Fig. 2: Refining the gauge-field discretization.

a, We consider pure gauge QED in two spatial dimensions with periodic boundary conditions, that is on a lattice on the surface of a torus. As before, the gauge field resides on the links of the lattice, although the vertices remain empty. b, We consider the smallest instance of such a torus. It has four empty sites and eight gauge-field links. The ground state of this particular system can be described with three separate circulation paths of the gauge field, which are called rotators, as discussed in ‘Pure gauge 2D-QED’ in Methods. Each rotator satisfies an eigenvalue equation equivalent to a single-link gauge field and can, thus, be subject to the same truncation rules as discussed in the main text by employing a d-level qudit.

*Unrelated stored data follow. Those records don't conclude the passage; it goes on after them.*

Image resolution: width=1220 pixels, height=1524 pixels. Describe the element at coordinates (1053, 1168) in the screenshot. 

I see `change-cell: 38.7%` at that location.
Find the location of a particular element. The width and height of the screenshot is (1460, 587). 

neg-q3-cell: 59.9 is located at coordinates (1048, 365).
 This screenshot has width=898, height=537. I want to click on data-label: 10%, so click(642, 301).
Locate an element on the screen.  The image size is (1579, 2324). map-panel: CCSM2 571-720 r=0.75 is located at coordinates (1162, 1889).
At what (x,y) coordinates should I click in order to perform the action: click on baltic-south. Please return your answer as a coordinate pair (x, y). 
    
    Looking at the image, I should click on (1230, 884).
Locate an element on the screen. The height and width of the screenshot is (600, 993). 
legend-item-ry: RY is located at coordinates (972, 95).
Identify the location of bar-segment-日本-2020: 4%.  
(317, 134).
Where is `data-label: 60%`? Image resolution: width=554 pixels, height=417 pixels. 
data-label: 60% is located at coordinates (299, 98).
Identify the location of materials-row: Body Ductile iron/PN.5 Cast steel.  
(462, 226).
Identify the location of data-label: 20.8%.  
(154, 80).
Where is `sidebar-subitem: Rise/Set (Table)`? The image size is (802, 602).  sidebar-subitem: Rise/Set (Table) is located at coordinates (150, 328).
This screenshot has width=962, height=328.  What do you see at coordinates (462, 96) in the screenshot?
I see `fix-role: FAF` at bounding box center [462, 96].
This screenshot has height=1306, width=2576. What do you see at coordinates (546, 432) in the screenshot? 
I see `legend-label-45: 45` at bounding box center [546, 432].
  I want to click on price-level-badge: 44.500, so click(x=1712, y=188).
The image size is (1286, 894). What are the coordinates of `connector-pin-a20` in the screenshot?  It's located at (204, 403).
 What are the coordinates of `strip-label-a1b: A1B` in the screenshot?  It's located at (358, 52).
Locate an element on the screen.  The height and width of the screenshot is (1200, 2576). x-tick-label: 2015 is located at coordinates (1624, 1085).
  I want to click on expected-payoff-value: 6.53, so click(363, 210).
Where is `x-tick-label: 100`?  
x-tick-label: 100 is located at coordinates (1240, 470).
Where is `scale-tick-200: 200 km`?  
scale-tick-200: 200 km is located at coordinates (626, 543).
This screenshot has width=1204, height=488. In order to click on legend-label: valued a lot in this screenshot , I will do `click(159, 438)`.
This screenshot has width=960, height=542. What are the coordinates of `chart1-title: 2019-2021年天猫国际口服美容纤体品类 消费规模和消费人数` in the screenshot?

Here, we demonstrate the difference between a realization employing qutrits and ququints. c, The variational circuit in the electric representation (see main text) for the qutrit truncation (solid lines) and the ququint truncation (all, except shaded box marked with qutrit symbol). The explicit form of the gates employed is given in ‘Variational circuit’ in Methods. d, Experimentally measured expectation values of the plaquette operator \(\hat{\square }\) in the VQE-optimized ground states using qutrits (light blue and orange triangles) compared to ququints (dark blue and red pentagons). The error bars indicate one standard deviation of statistical uncertainty from Monte Carlo resampling around the measured value, averaged over 150 (300) repetitions for qutrits (ququints). The black line represents numerical results obtained for d = 21 using the electric (magnetic) representation for small (large) values of g⁻². The dashed lines are exact numerical results for qutrits and ququints. e, The duality between the electric representations (orange bars) and the magnetic representations (blue bars) is clearly seen in the experimentally measured populations of the eigenvectors of the yellow rotator from b for the qutrit VQE experiment and ququint experiment. The grey bars were obtained with exact diagonalization. In the regime dominated by the electric Hamiltonian (small g⁻²), a qutrit representation (light orange) is enough to approximate the correct ground state, whereas for larger g⁻², truncation errors become more relevant and a ququint representation (dark orange) becomes advantageous. A complementary argument applies to the magnetic qutrit (light blue) and ququint (dark blue) representations.